Different physics problem types, i.e., the same physics scenario posed as a problem in different ways, can emphasize different learning goals for students and can be used in diverse situations to meet various instructional goals. We examined graduate teaching assistants' (TAs') views about broken-into-parts introductory physics problems within the context of a semester-long TA professional development course. The TAs were asked to list the pros and cons of the broken-into-parts problem type, rate this type of problem in terms of its instructional benefit and the level of challenge it might produce for their students, and describe when and how often they would use broken-into-parts problems in their own classes in different situations if they had complete control of teaching the class to meet different instructional goals.
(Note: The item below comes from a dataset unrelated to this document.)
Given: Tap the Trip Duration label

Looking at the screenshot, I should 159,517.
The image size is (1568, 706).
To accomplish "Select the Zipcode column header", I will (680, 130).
We find that TAs reported the broken-into-parts problem type to be the most instructionally beneficial out of all the problem types and would use a broken-intoparts problem type often and in a variety of ways (e.g., homework assignments, exams, and quizzes). Written explanations and interviews suggest that they preferred to use a broken-into-parts problem type more often than other problem types in various instructional contexts because of the guidance such problems offer. While providing guidance to students is an appropriate instructional approach, our findings from interviews suggest that many TAs may be motivated to assign broken-into-parts problems out of a desire to make the problem-solving process easy and/or less stressful for students, especially because they felt that introductory students may not be capable of breaking a problem into sub-problems on their own. The instructional benefits of gradually removing the scaffolding support to help students develop self-reliance in solving problems appeared to be overlooked by most TAs. This lack of awareness or reflection on the important role that removing scaffolding support gradually and providing adequate challenge can play in helping introductory students develop self-reliance and become independent, expert-like problem-solvers has implications for the professional development of TAs.